→ Task requirements
Please copy the lines of the material below word for word, from the line containing "Click the 4.5 value on the y-axis" through the line containing "click(776, 843)", including both of those lines.

[Dataset rows]
■ ■ ■ ■ ■

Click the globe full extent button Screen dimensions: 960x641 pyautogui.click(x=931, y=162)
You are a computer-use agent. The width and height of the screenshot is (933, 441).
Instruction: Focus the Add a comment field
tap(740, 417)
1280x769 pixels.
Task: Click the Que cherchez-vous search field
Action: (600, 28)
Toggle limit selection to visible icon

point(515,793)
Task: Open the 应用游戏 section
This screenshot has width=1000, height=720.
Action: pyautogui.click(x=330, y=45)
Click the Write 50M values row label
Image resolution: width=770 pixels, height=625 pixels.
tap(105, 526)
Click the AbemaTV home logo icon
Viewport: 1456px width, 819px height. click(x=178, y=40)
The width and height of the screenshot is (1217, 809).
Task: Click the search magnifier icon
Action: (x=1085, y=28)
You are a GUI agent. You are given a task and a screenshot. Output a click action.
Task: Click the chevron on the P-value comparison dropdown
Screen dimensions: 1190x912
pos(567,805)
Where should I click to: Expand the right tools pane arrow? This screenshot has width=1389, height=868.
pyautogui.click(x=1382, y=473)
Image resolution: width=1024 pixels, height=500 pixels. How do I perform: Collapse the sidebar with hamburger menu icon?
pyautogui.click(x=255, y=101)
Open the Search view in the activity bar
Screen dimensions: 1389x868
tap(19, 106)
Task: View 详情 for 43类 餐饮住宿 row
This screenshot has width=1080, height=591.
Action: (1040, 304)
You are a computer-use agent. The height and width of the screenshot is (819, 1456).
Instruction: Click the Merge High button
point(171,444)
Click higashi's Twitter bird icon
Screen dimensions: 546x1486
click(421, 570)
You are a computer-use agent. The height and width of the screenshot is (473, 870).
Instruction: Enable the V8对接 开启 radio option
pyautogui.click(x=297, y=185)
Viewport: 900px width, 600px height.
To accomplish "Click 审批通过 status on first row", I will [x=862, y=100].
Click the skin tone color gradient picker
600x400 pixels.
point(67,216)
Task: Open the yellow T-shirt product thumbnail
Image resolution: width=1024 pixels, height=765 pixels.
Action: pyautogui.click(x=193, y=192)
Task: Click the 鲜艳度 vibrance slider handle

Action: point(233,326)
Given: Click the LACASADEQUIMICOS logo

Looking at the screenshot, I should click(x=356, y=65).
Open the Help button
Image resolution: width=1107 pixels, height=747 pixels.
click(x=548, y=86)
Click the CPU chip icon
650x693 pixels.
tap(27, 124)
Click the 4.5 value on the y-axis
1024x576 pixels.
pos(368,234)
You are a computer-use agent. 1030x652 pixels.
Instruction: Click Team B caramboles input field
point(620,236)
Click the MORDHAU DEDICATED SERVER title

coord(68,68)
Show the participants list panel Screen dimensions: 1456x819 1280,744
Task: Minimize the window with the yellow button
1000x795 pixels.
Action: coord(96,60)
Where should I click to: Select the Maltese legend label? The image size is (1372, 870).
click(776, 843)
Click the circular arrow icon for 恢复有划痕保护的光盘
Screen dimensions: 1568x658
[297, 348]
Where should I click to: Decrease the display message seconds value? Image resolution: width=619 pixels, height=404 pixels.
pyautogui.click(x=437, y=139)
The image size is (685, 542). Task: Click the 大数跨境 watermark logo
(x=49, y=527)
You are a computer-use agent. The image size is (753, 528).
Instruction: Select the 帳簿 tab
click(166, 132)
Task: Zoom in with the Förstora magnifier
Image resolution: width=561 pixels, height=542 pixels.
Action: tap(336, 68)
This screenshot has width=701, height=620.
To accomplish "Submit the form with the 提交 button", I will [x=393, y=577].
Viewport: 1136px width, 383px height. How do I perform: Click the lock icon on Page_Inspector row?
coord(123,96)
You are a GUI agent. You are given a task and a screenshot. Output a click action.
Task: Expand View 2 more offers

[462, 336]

■ ■ ■ ■ ■

→ Result
Click the 4.5 value on the y-axis
1024x576 pixels.
pos(368,234)
You are a computer-use agent. 1030x652 pixels.
Instruction: Click Team B caramboles input field
point(620,236)
Click the MORDHAU DEDICATED SERVER title

coord(68,68)
Show the participants list panel Screen dimensions: 1456x819 1280,744
Task: Minimize the window with the yellow button
1000x795 pixels.
Action: coord(96,60)
Where should I click to: Select the Maltese legend label? The image size is (1372, 870).
click(776, 843)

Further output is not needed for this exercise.